- What the task asks:
Your answer should consist of the lines in the following data that contain "sidebar".

- Stored data entries:
------

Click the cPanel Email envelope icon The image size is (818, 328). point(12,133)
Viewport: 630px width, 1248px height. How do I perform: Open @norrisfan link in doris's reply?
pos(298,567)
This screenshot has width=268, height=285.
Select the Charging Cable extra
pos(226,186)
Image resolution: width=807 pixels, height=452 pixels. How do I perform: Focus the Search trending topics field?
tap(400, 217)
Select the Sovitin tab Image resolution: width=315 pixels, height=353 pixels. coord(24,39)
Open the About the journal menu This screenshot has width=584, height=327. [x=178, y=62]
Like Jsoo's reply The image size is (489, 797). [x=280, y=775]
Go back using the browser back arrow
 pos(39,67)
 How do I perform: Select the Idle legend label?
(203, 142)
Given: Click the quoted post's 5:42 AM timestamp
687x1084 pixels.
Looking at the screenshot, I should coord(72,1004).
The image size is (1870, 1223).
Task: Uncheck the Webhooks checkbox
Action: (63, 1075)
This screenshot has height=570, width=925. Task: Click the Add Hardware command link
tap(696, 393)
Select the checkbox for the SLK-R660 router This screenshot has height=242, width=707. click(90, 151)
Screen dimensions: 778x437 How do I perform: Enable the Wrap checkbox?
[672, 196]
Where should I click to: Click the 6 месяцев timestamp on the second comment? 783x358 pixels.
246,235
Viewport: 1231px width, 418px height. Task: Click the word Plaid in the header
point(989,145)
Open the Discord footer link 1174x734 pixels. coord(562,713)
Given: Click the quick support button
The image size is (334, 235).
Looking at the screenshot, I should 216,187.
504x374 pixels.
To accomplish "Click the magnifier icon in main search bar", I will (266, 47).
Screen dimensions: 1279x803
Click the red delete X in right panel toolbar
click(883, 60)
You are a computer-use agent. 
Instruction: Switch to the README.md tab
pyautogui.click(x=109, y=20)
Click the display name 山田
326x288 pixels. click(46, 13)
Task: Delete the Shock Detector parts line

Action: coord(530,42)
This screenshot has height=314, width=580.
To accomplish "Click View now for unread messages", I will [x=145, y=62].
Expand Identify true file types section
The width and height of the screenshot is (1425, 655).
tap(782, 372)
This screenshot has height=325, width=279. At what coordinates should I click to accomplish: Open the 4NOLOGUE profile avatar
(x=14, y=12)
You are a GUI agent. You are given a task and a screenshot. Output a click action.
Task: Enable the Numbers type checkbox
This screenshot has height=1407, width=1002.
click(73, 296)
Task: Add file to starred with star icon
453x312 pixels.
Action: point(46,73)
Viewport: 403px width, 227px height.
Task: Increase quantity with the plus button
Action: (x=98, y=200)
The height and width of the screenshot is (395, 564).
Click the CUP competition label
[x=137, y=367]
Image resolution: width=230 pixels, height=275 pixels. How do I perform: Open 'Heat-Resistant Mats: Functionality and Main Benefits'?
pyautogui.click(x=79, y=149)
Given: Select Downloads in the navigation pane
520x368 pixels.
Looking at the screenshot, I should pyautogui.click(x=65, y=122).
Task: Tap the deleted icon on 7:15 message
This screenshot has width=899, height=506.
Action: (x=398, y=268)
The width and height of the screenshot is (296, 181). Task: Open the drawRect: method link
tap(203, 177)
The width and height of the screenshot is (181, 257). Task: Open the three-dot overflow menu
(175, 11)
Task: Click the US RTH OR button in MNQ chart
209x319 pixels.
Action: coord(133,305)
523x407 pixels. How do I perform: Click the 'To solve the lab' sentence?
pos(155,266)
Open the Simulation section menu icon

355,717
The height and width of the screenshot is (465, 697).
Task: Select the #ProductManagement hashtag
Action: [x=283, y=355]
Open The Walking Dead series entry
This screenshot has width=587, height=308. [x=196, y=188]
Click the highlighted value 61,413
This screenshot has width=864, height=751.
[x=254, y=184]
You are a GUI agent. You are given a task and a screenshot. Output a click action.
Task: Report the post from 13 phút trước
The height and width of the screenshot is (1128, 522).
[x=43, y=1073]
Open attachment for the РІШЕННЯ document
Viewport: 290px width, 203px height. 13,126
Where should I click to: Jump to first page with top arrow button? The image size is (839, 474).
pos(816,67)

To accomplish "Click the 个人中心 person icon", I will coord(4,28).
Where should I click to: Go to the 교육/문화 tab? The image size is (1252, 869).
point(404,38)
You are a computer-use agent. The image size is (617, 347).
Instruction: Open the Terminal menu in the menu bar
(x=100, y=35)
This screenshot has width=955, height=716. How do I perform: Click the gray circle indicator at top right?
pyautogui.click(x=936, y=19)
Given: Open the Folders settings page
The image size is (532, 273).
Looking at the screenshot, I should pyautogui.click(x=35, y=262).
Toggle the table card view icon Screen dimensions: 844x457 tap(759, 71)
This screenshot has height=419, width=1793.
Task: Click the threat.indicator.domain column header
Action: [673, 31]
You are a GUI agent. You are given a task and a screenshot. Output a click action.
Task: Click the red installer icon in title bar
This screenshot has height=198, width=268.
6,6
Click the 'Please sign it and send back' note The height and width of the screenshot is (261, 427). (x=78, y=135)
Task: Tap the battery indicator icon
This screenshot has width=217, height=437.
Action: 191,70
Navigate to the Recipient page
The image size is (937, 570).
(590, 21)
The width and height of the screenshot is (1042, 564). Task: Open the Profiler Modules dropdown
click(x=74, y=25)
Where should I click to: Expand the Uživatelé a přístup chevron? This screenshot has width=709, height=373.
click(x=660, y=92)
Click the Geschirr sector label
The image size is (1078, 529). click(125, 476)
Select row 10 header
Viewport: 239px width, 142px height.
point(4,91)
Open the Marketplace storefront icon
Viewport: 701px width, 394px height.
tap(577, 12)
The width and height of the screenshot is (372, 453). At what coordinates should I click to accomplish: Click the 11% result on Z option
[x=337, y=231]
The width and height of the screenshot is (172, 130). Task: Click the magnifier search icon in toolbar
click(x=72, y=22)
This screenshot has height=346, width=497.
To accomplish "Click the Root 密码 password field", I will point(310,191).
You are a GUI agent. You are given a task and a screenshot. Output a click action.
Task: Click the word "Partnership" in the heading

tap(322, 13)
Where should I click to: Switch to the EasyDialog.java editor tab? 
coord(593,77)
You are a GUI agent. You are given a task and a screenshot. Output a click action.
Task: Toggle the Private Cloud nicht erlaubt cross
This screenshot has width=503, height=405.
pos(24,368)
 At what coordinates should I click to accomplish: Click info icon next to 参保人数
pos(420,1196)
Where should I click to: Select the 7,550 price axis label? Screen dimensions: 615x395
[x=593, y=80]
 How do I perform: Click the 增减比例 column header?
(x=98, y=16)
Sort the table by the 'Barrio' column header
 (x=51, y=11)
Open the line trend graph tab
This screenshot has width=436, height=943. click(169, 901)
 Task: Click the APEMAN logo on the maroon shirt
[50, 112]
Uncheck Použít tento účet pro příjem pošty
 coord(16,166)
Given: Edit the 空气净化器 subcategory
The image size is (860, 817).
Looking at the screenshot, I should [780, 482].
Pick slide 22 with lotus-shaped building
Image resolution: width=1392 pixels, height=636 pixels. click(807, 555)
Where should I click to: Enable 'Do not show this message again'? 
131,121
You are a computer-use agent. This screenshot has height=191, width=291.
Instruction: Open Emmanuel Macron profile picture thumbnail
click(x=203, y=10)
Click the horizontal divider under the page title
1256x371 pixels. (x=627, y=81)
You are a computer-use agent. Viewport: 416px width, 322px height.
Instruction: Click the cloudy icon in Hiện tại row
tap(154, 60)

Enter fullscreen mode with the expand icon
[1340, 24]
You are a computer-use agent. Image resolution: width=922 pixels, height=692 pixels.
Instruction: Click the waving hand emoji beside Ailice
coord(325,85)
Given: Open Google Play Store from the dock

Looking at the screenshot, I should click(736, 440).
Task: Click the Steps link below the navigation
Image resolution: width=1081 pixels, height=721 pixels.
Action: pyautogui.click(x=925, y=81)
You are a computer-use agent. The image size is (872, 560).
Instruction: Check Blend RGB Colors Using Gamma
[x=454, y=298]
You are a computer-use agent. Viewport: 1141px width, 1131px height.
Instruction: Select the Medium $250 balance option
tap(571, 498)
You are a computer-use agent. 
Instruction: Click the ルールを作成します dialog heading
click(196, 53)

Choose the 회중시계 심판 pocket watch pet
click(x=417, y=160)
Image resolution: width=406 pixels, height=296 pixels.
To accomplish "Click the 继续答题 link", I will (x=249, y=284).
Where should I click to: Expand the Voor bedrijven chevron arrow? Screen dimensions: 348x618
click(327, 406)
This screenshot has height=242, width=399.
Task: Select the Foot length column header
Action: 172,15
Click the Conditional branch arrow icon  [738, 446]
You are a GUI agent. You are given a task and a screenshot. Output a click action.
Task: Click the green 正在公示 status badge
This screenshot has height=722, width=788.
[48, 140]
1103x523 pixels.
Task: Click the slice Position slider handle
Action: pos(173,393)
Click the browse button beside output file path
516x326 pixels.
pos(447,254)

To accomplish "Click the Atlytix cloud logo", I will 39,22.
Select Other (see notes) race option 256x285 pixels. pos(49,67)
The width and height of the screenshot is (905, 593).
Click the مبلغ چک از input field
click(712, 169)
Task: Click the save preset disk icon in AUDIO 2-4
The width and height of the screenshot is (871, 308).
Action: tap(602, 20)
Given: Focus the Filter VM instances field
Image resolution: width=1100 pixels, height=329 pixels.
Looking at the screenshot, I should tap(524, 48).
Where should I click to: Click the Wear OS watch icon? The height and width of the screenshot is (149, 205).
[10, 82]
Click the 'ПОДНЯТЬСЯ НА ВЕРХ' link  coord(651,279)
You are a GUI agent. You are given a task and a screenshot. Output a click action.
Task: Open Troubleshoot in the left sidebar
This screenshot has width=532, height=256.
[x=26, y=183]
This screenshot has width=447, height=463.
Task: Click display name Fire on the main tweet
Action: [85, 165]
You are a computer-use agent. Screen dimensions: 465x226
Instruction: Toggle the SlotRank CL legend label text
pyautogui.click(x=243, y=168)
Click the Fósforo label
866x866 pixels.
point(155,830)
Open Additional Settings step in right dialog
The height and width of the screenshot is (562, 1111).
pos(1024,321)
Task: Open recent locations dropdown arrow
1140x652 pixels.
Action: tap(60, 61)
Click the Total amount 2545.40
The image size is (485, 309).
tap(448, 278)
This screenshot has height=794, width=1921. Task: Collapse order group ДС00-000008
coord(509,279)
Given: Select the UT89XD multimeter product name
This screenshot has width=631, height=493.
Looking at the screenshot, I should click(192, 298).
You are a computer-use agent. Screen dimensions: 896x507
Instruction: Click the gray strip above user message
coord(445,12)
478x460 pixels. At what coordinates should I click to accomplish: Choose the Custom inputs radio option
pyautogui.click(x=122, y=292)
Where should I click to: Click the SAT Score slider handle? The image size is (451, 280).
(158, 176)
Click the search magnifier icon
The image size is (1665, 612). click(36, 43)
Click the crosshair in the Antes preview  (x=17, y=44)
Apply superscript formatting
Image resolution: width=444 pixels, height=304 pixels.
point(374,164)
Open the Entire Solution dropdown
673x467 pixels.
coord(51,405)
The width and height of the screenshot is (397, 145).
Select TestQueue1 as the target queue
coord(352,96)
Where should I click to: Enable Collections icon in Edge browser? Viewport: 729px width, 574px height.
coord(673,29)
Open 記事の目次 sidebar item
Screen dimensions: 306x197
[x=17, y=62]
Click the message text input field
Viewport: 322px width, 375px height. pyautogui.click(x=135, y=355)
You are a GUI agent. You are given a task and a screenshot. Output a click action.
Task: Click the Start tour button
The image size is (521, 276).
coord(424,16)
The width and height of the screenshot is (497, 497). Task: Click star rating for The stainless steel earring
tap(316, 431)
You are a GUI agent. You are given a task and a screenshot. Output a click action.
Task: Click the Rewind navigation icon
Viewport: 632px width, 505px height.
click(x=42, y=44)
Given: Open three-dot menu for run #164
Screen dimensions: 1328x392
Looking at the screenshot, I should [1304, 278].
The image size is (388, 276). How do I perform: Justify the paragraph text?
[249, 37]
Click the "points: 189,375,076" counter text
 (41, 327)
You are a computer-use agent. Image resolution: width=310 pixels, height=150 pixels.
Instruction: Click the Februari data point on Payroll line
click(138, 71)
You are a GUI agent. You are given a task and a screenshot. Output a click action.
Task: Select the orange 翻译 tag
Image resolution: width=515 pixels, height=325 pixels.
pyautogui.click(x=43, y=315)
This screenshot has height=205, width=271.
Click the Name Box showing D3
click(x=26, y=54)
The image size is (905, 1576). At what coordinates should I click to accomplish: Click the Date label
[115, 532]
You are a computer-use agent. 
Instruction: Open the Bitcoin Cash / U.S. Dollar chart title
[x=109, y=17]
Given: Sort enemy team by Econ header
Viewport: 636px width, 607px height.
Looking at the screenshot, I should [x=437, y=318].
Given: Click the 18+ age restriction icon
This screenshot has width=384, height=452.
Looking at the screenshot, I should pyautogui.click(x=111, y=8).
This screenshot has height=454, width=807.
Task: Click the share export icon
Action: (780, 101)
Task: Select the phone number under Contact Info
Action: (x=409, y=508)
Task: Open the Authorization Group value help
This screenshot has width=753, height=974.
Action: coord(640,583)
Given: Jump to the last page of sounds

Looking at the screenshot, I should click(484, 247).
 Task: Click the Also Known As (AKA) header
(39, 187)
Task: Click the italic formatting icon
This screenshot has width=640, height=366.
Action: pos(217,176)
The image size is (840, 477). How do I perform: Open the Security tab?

------

- Response:
Task: Open Troubleshoot in the left sidebar
Open 記事の目次 sidebar item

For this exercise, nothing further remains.